Development and evaluation of the core collection

To establish a core collection, data of 22 SSR genotypes with a total of 173 alleles were used to construct a core set from the 400 accessions of cultivated P. frutescens var. frutescens using PowerCore software20. For the core collection, 44 accessions were selected. The core collection contained 16 representatives from the central region, 21 from the southern region, and 7 foreign or unknown (Table 3). The core collection accounted for 11.0% of the whole Perilla collection, including 100% of the number of alleles maintained in the whole collection. To compare the allelic richness between the core and whole collections, our study confirmed the diversity by the Shannon–Weaver (Sh.W.) and Nei calculation (Fig. 4, Table 4). The distributions of the Sh.W. and Nei indices in the 22 SSR markers for the core and the whole collections represented a high similarity or those of the core collection were greater than those of the whole collection (Fig. 4, Table 4). The results of a Student’s t test using SPSS software showed that there was no significant difference in the average genetic diversity (Sh.W. and Nei indices) between the core collection and the whole collection (p = 0.102 for Sh.W. and 0.192 for Nei indices). This indicates that the core collection selected herein sufficiently represents allelic richness and genetic diversity of the entire accessions.
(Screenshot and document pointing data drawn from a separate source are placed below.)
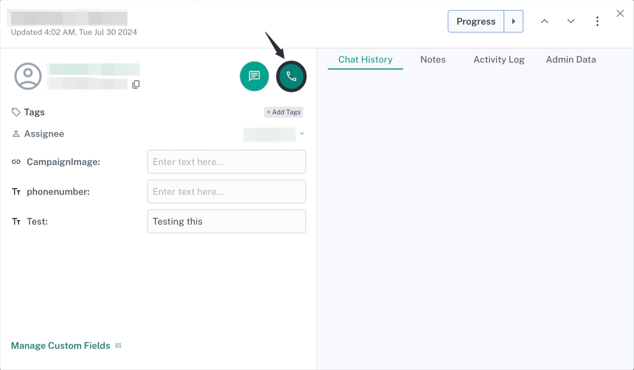
Task: Click the + Add Tags button
Action: point(283,112)
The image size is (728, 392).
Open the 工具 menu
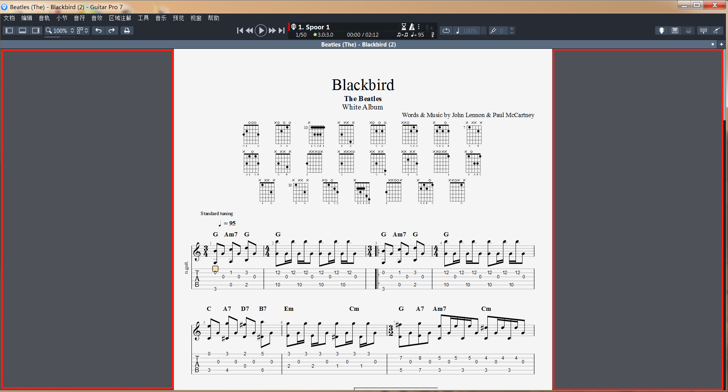point(143,18)
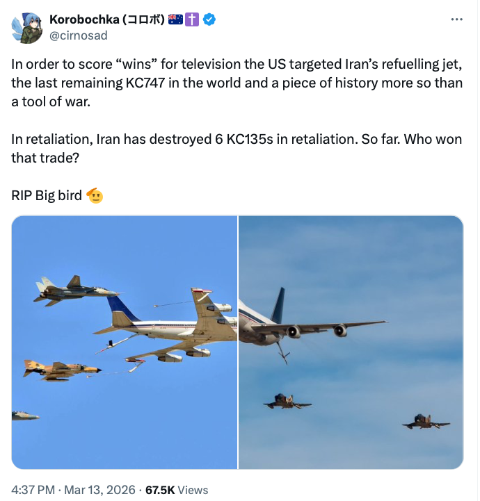Click the Australian flag emoji
The height and width of the screenshot is (501, 480).
click(175, 19)
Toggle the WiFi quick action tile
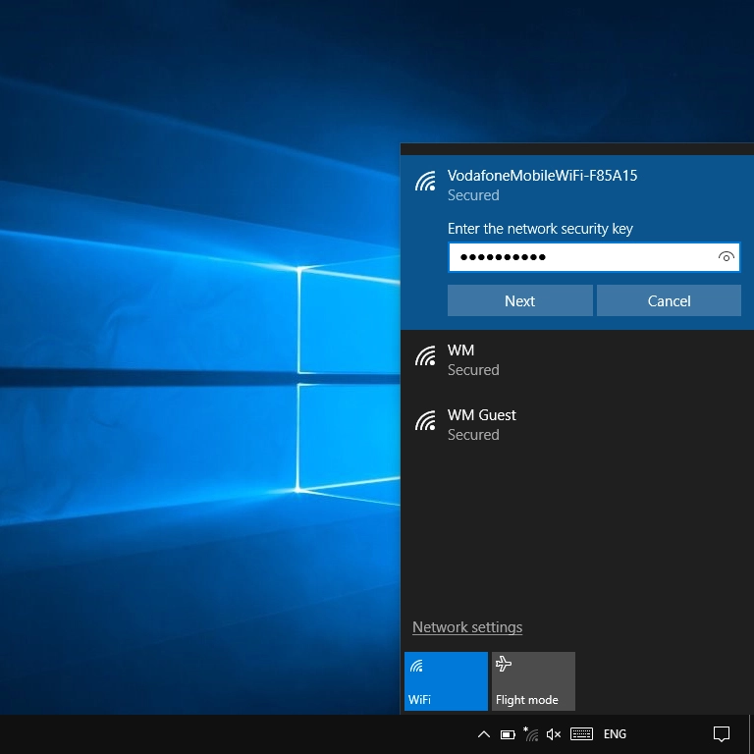The width and height of the screenshot is (754, 754). (446, 681)
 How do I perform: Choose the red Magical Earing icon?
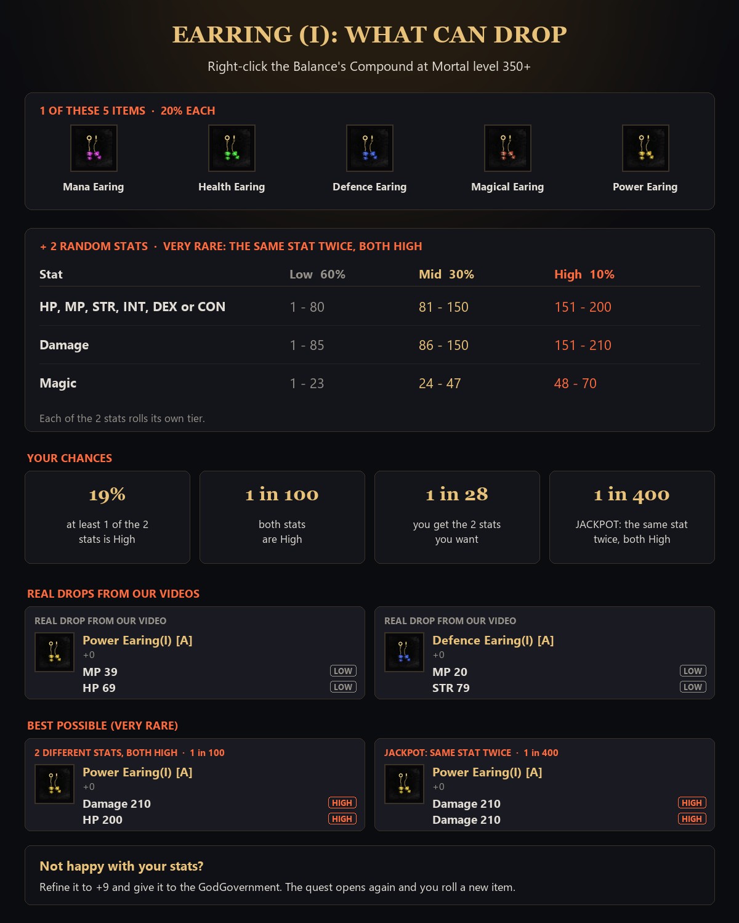(x=507, y=148)
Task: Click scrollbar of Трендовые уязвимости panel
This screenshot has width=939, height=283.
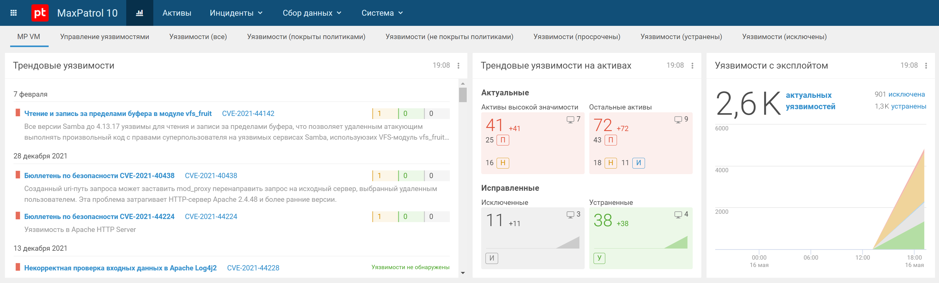Action: pyautogui.click(x=463, y=95)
Table 3 IT number, collection sites, and qualitative traits of core accessions selected by Powercore software.
Figure 4
figure 4

Comparison of a Shannon–Weaver diversity index (A) and Nei’s diversity index (B) using 22 SSR markers between the core collection and the whole collection.

Table 4 Comparison of diversity index between 44 core and entire accessions using 22 SSR markers.

Morphological variation and principal component analysis among 372 accessions of cultivated P. frutescens var. frutescens

The results of examining eight morphological traits of the 372 accessions of cultivated P. frutescens var. frutescens are summarized in Supplementary Table 3.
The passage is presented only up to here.